### Problem requirements
From the line that contains "Given: Click the Hardware Setup button" to the last line of the data below, transcribe every line exactly. Do not include the pictures.

### Screenshot grounding data

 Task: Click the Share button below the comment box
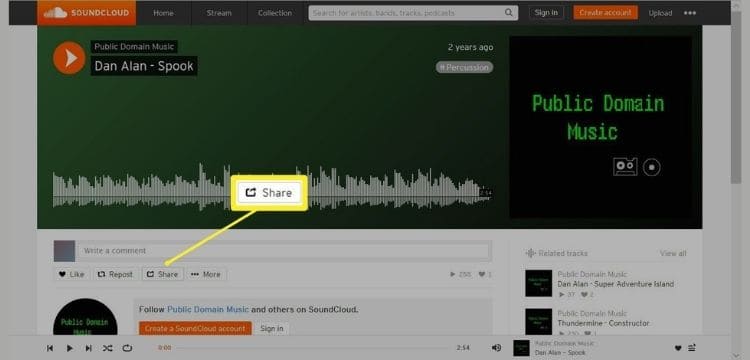[163, 274]
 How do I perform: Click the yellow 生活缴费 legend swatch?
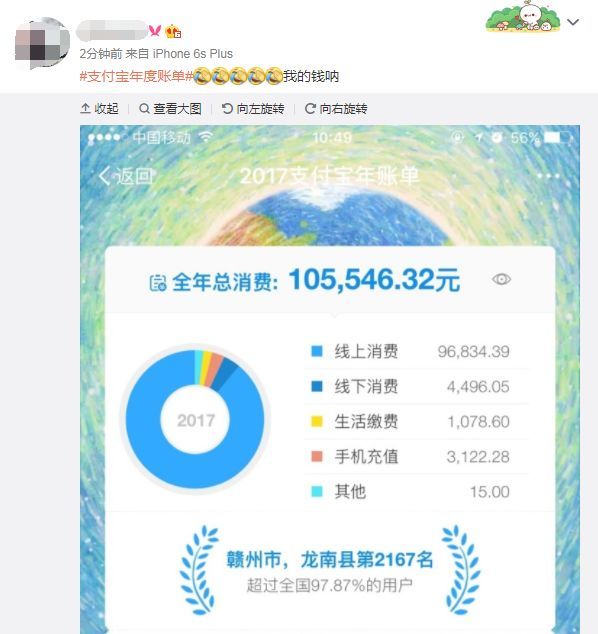[317, 421]
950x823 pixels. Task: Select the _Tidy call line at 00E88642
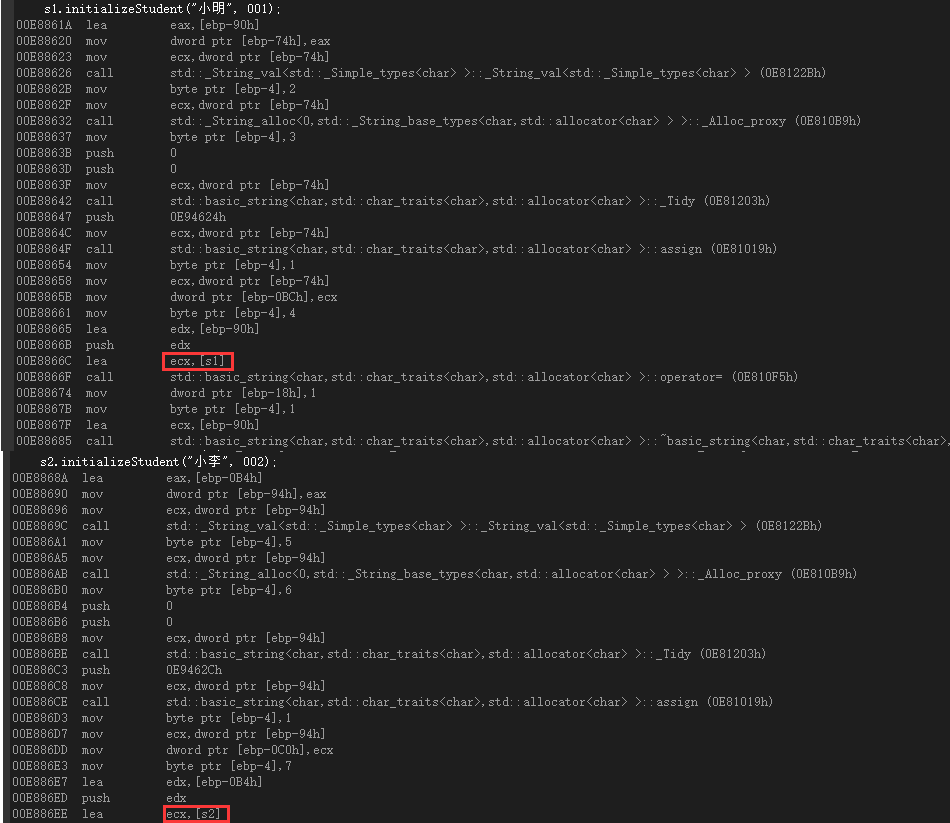(393, 201)
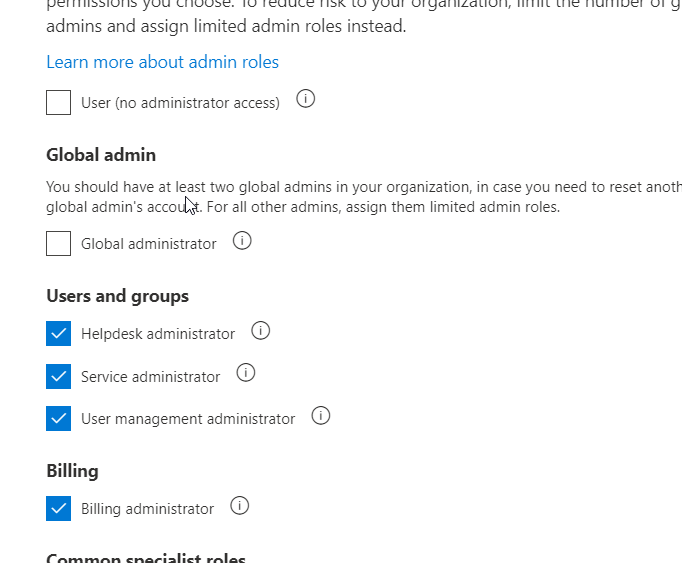
Task: Open info icon for User (no administrator access)
Action: [306, 99]
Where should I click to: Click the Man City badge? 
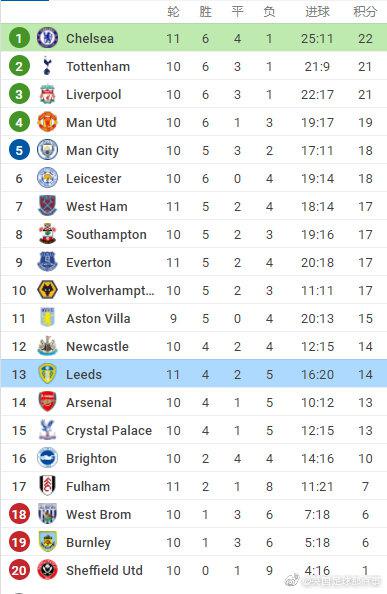pos(47,150)
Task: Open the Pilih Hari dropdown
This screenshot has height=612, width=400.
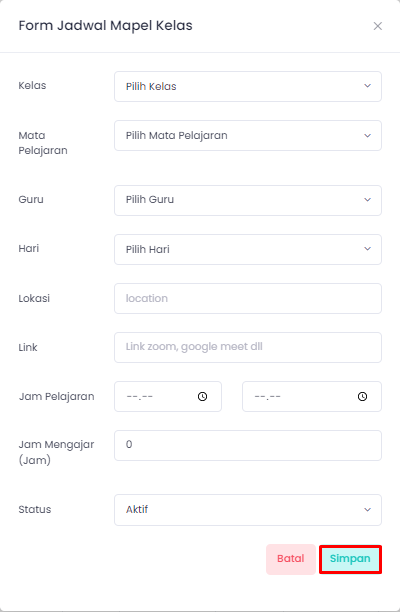Action: click(x=248, y=249)
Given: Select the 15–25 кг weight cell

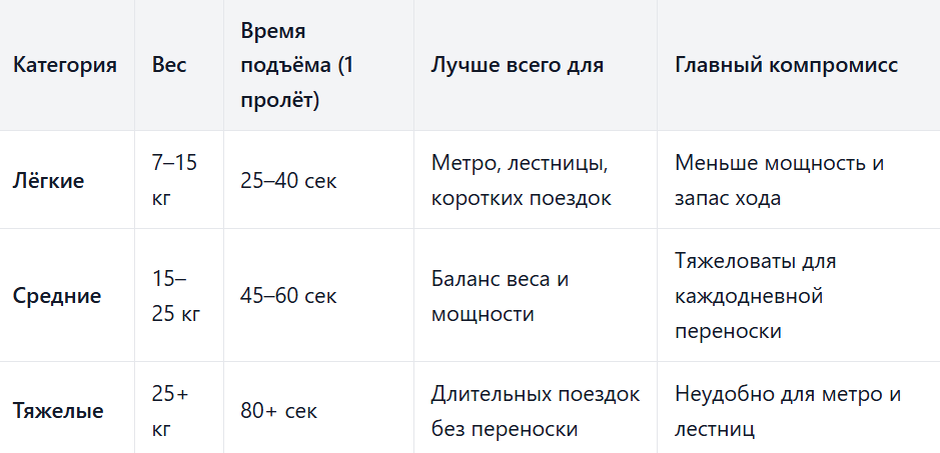Looking at the screenshot, I should point(176,296).
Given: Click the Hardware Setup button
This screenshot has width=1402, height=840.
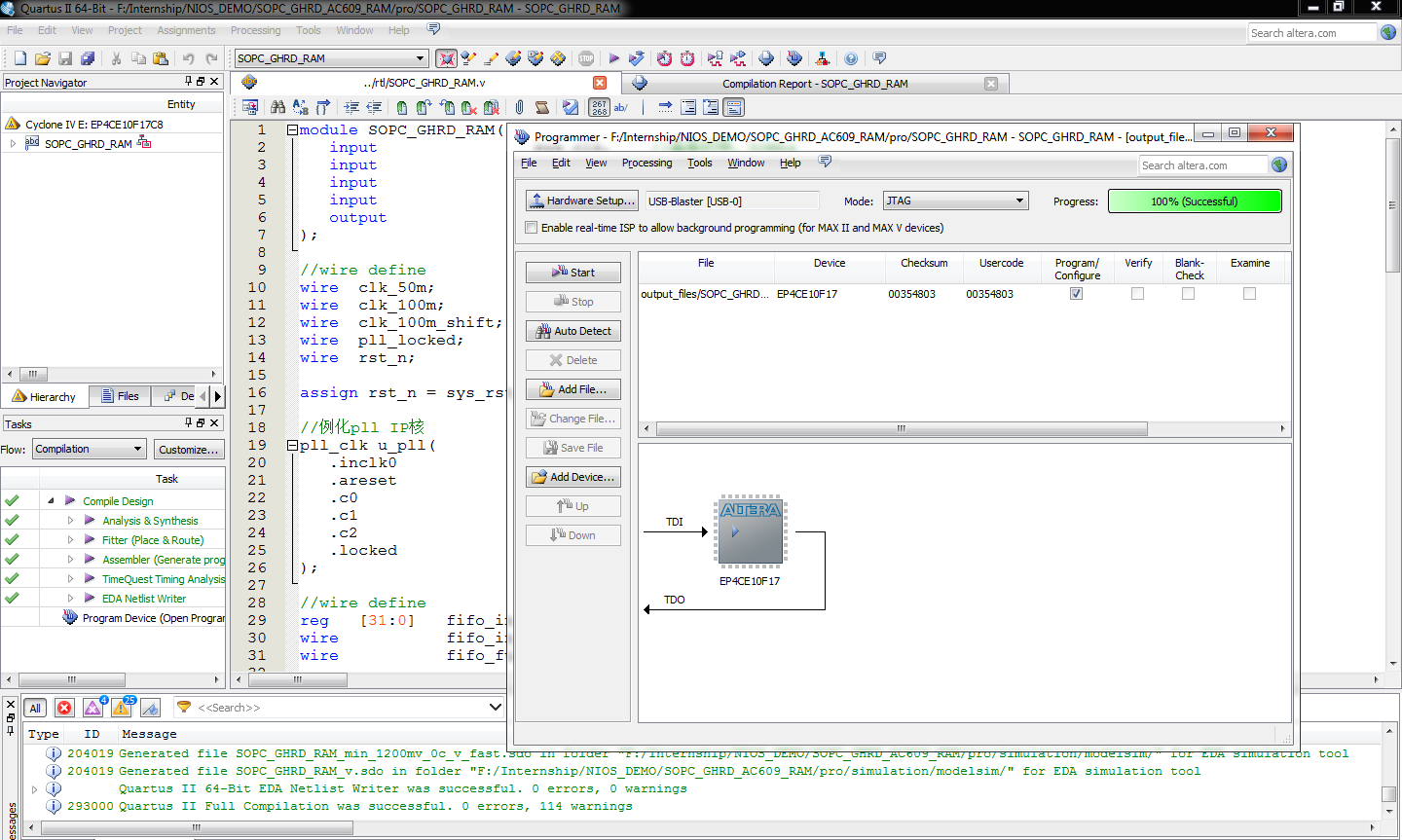Looking at the screenshot, I should click(x=581, y=201).
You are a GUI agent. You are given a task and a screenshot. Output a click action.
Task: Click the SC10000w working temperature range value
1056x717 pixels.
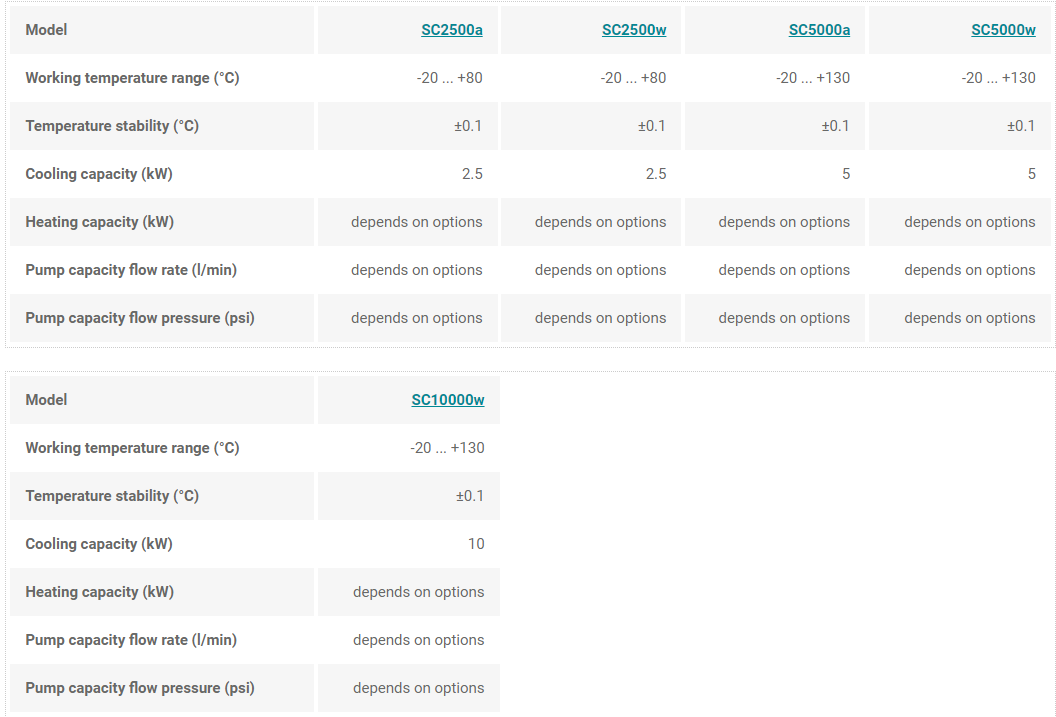click(447, 448)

### Answer to this exercise
Given: Click the Hardware Setup button
This screenshot has width=1402, height=840.
Looking at the screenshot, I should click(x=581, y=201).
You are a GUI agent. You are given a task and a screenshot. Output a click action.
Task: Click the SC10000w working temperature range value
1056x717 pixels.
click(447, 448)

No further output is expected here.